El aggiornamento también toca a los periódicos, y hoy esta columna llega con traje diferente. En el periodismo impreso, vale el diseño tanto para atraer al lector como para facilitar la lectura. Tarea que demanda creatividad, interpretación correcta de hábitos que se mueven en atención a razones que de entrada parecerían extrañas o propias del laboratorio. La televisión, por ejemplo, obligó una treintena de años atrás a reformular la presentación de los diarios escritos, a dar protagonismo al color y retó la tecnología de las rotativas del blanco y negro. El universo digital, compendiado en el móvil, la tableta y el internet, opera como fuerza que modifica el gusto de los consumidores de los diarios, quizás sin que estos conscientemente lo noten. Adaptación y supervivencia se han convertido en sinónimo en un negocio que, sin embargo, permanece invariable en un aspecto determinante: la precedencia del contenido.

La primera edición de El Quijote, la Biblia de Gutenberg, las gacetas que antecedieron al diario moderno o cualquiera de esos códices antiquísimos son objetos de colección, algunos guardados bajo siete llaves en museos reputados. Leerlos se hace casi imposible, ya sea por la tipología de las letras, por la disposición de las columnas o detalles técnicos que no molestaban mínimamente a los lectores de entonces y que ahora se erigen en valladares insalvables. Las obras maestras de la literatura y el pensamiento se leen en el presente, sin embargo, con igual o mayor rigurosidad que cuando publicadas originalmente. Lo que ha cambiado es cómo nos las sirven y, por supuesto, la interpretación a la luz de nuestros días. La substancia permanece inmutable, mas no así el formato. Porque este último ha ingresado en una etapa continua de cambios, se accede cada vez más fácilmente al otro. La comprensión y talento del lector que hagan el resto.

En su novela apasionante El instituto para la sincronización de los relojes, el novelista turco Ahmet Hamdi Tanpinar describe con maestría y sutileza las dificultades de adaptación a los tiempos modernos. Cuando el protagonista estrena el traje que le regalan al inicio de sus nuevas obligaciones laborales, experimenta un cambio dramático en todo su ser y de repente su mente se abre a nuevas perspectivas. Marginada la ironía en la ficción del escritor nacido en Estambul, los nuevos formatos infunden energía a los diarios, los revitalizan y perfeccionan la comunión con sus lectores. Quiero pensar que igual ocurrirá con las cosas que me toca decir y en lo adelante expuestas en un paquete más ligero, más atractivo y que me cautivó tan pronto el director, Adriano Tejada, me envió gentilmente la prueba.

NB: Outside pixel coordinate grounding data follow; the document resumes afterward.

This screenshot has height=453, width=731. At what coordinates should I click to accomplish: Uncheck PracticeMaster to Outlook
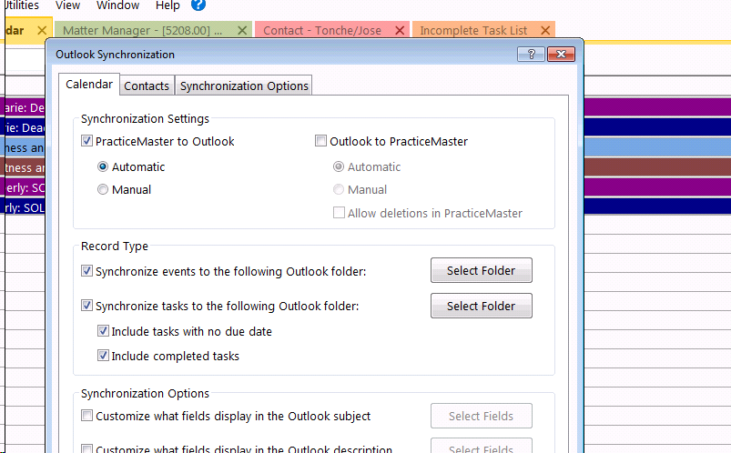(87, 141)
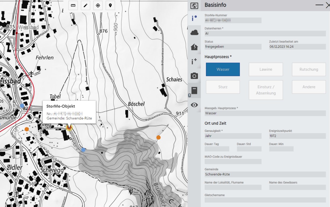Open the documents book icon section
The height and width of the screenshot is (207, 330).
(x=194, y=90)
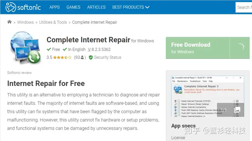
Task: Click the green Security Status shield icon
Action: tap(91, 58)
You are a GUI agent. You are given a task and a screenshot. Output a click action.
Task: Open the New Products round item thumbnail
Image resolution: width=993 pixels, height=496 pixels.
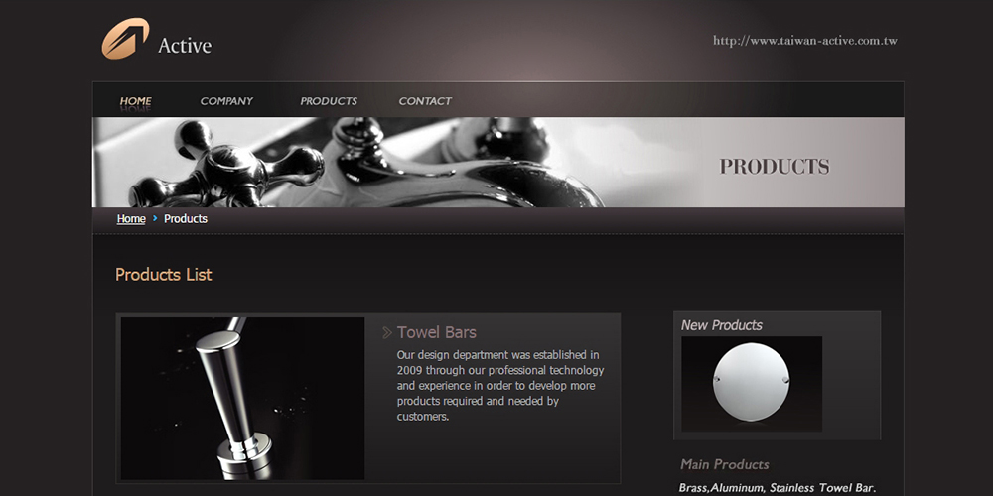pos(752,384)
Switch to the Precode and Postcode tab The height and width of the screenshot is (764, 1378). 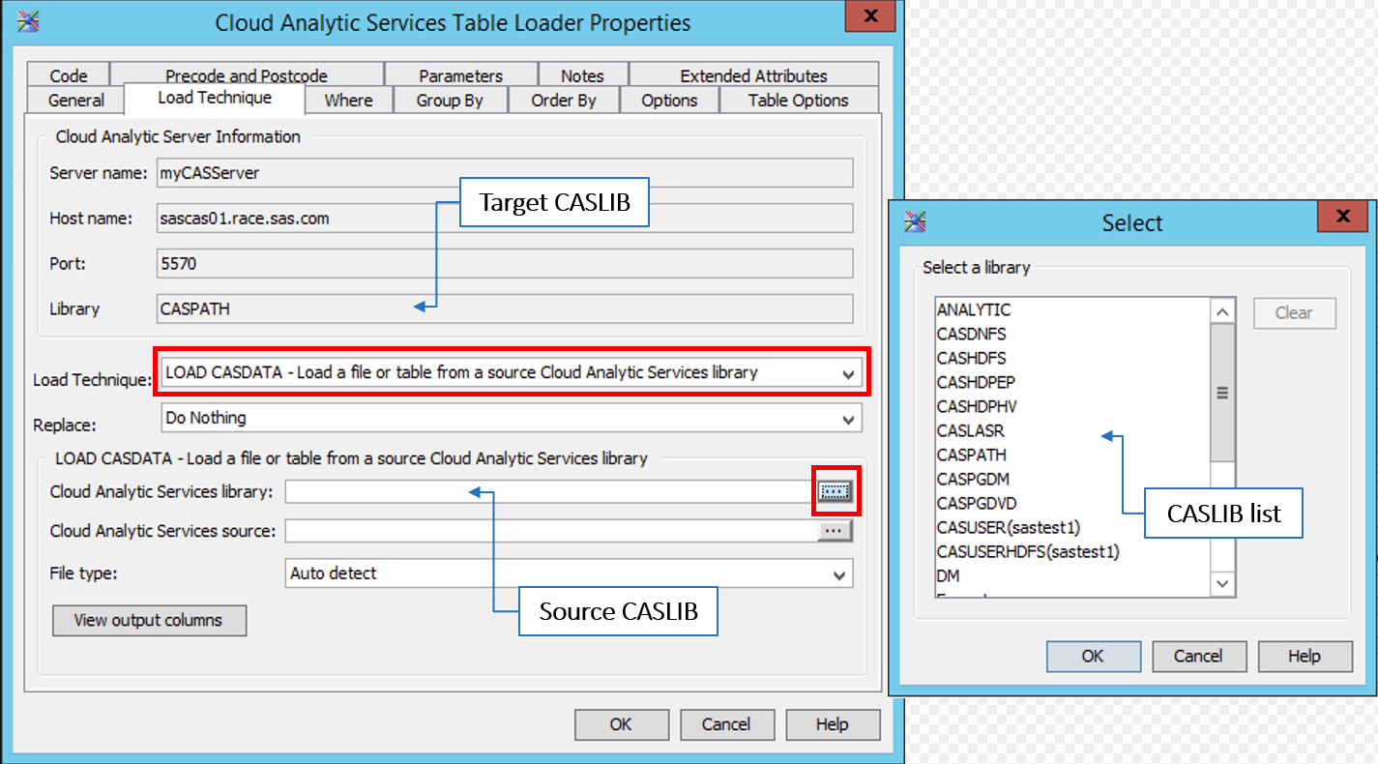tap(246, 74)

Apenas unos meses de iniciada esta rutina sabatina, alguien, Dorín Cabrera para más seña, en un encuentro casual me indicó en tono amistoso que ya yo no hacía periodismo sino literatura. Consuelo Despradel, en uno de esos arranques por los que no la aprecio menos, me conminó a cesar de escribir “pendejadas” y como remedio, penitencia o lo que fuese, involucrarme en el análisis cáustico del día a día de la política y el acontecer criollos que tienen tanto de liviandad como las palabras y palabrotas que se sueltan alegremente desde la radio dominicana. Ambos pareceres avivaron los sesos en ese entonces. En la definición más aceptada, lo que me acusa de escribir la educadora de muchos años y comentarista reputada equivale a tonterías. Si añado la conjetura de Cabrera en el contexto en que la produjo, envanecido e ignorante de cómo bajarme de las nubes debo concluir que en juego está elevar las cosas que digo, banalidades, al “arte de la expresión verbal”, primera acepción de literatura. Orgulloso, pues, y, además, energizado, como el personaje de Tanpinar en el estreno de nuevo traje.

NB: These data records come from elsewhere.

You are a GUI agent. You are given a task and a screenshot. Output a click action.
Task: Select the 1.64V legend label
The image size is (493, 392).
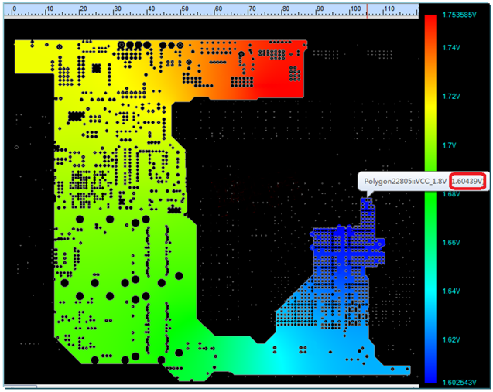pos(452,291)
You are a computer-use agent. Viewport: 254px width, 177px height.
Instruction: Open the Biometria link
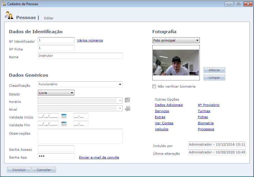pos(206,123)
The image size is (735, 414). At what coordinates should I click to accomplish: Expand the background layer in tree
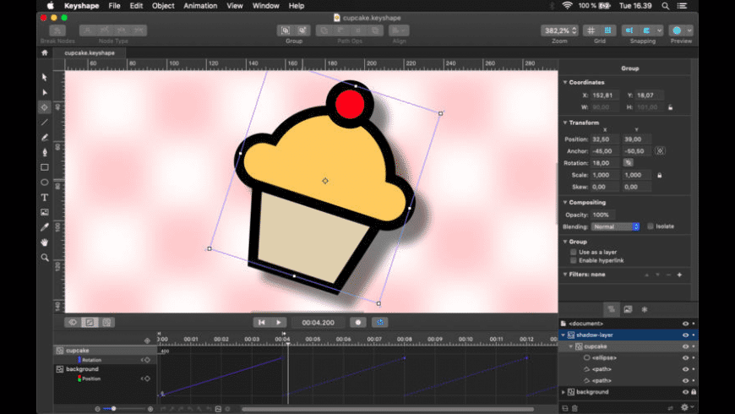click(x=564, y=392)
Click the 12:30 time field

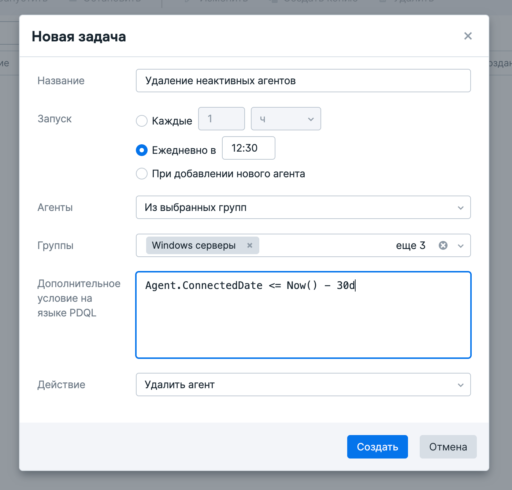click(248, 148)
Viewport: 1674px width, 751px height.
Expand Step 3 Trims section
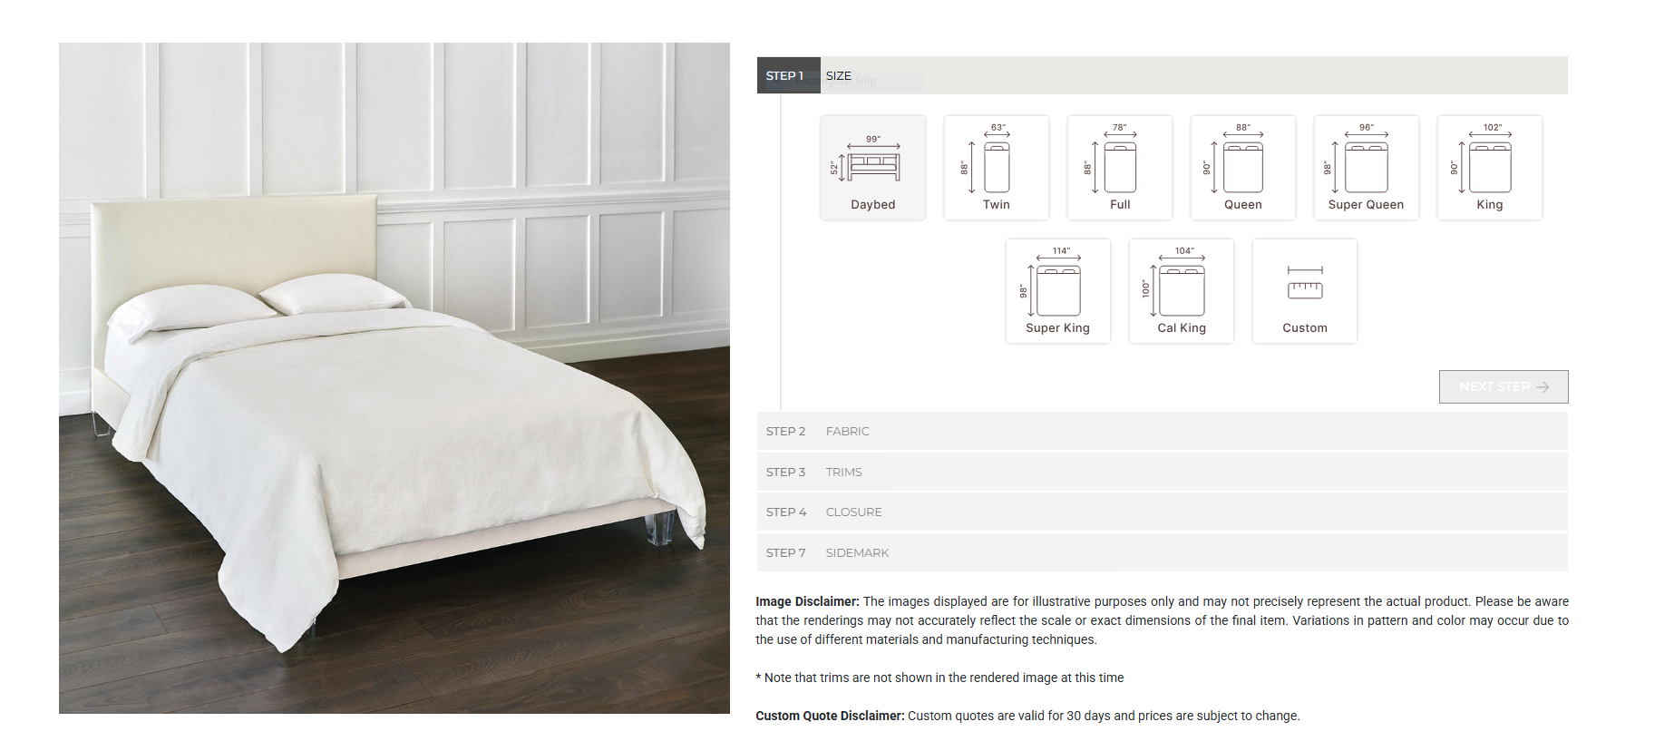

Es de buen periodismo que los periódicos tengan un estilo y los periodistas se rijan por un manual, escrito o no, donde se consignen las reglas elementales que otorgan personalidad y autoridad propia a la oferta a consideración del lector. En la modalidad de las noticias, el criterio que impera al relevar los hechos y cómo se escriben marca los puntos esenciales de la llamada política informativa. Por lo que hago y cómo lo hago cada sábado, al igual que los demás amigos que practican en estas páginas el género de la opinión, eximido estoy de canon alguno que no sea mi propia conciencia, el debido respeto al derecho ajeno y, para mí de importancia capital, la búsqueda incesante de fineza en el manejo de un idioma tan rico y con tantas avenidas de expresión tal es el castellano. Intentar decir las cosas --las pendejadas-- con primor, es meta que se renueva en cada entrega porque convencido estoy de que substancia y forma deben conjugarse en un buen contenido. Que lo consiga es otra cosa.

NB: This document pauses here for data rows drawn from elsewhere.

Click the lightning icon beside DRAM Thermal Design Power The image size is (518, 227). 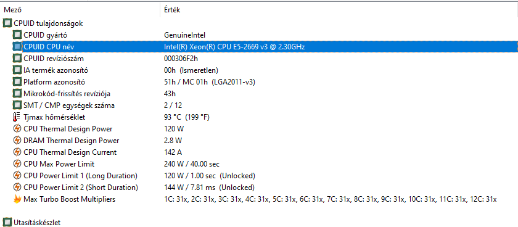click(x=17, y=141)
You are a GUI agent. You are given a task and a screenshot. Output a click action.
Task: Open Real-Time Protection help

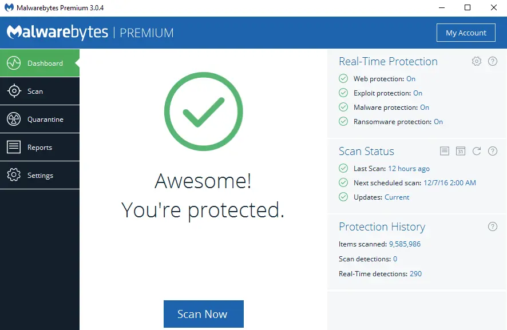(x=493, y=61)
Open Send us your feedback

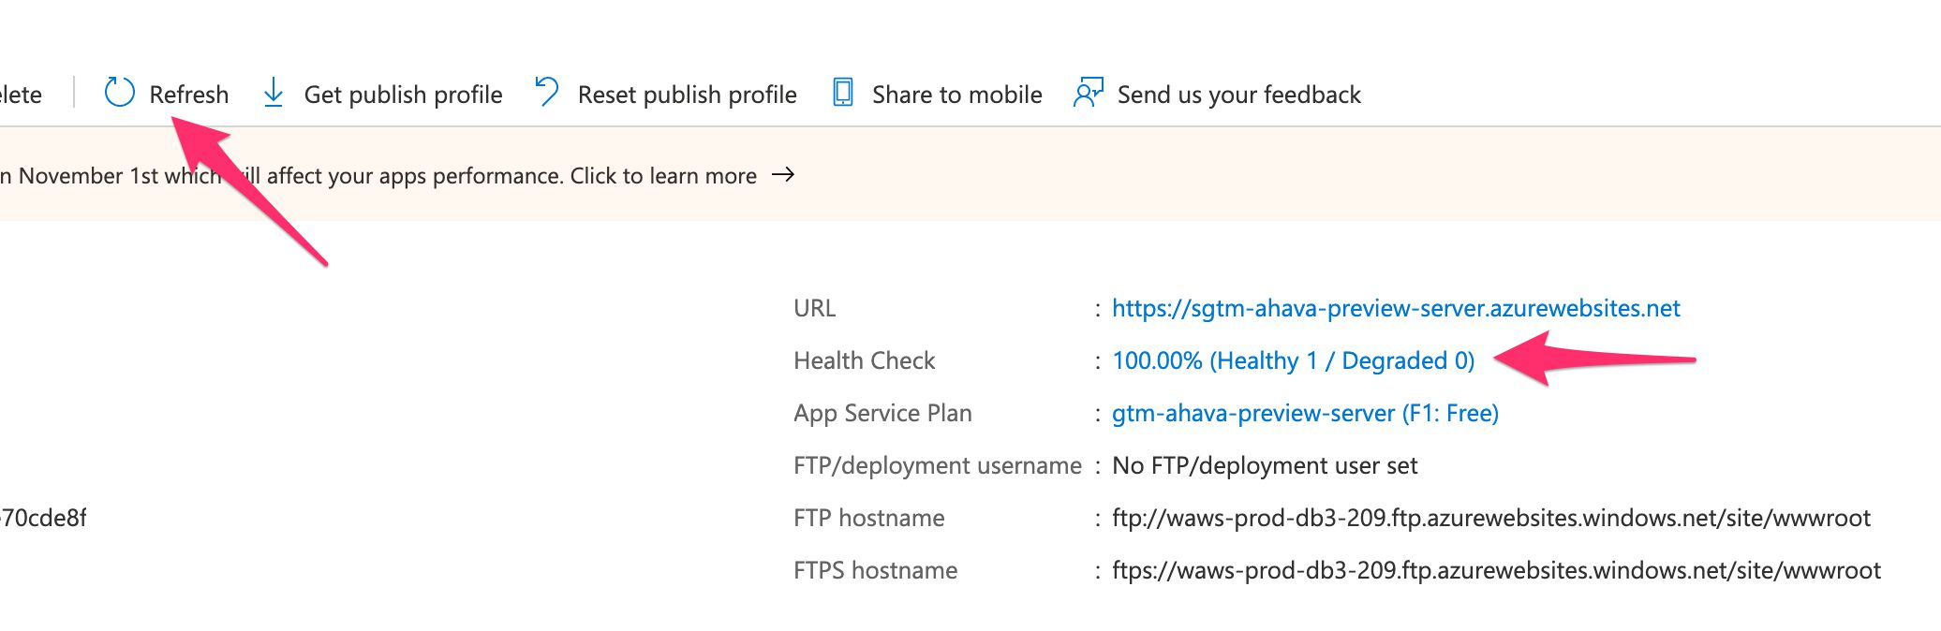point(1238,95)
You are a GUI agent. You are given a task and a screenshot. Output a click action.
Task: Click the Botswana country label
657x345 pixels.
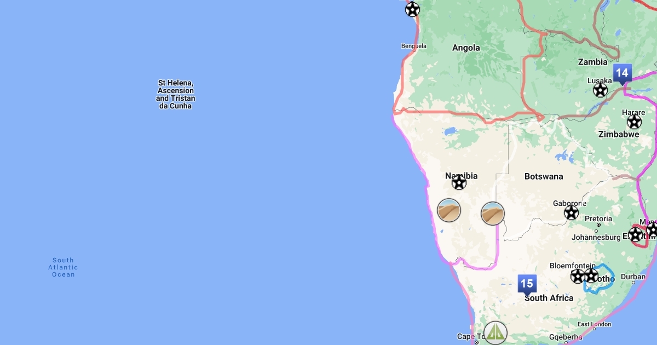pyautogui.click(x=544, y=176)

Habrá menos texto, no menos trabajo. La concreción dobla como gracia elusiva que solo se alcanza con mucho talento, dedicación y profundidad de pensamiento cuando se va más allá de la simple redacción de noticias. Con el nuevo traje adviene un desafío. Cuestión del nuevo diseño y no rendición, barrunto, ante el argumento cuestionable de que los lectores contemporáneos tienen poca paciencia. No presumo, sino que los años me colocan en las líneas de retaguardia y mal podría dirimir las exigencias de la generación de los millenials. Convencido estoy, empero, de que el secreto para absorber la atención del lector no necesariamente transita por la cortedad del relato, sino por la calidad del mismo. Reside en la intensidad del ritmo que se imprima a la cadena de palabras con que amarramos la frase, los párrafos y, en su totalidad, la obra. En mi caso, en cómo recomponer lo cotidiano con la mera fuerza de adjetivos, sustantivos, conjunciones, adverbios, nombres y verbos colocados como notas en el pentagrama de la escritura. En cada entrega, el propósito de redescubrir y renovar lo banal en un texto fresco, burbujeante como el vino aquel, y que el lector apure hasta el final con alegría y sin atisbos de cansancio.

En otro éxito literario, El gatopardo, la mudanza adquiere categoría distinta. Corrupción del cambio como esfuerzo social enfocado siempre en el bien común y que di Lampedusa revela con ahínco de escritor refinado e intérprete inteligente de su época. Mas, se trata de otra empresa, la política, y la transformación se reduce a cosmética porque la meta oculta es que todo siga igual.

La tecnología les ha jugado una mala pasada a los medios impresos. Los ha arrinconado y forzado a una redefinición que no acaba de terminar. Les ha plantado una competencia que, de no espabilarse, les robará eficacia en el mercado de la publicidad y de las noticias. Posibilidades aún las hay y lo que hace Diario Libre en su apuesta impresa y digital es seña positiva, apuesta atrevida en época de las redes sociales y cuando no solo el café es instantáneo.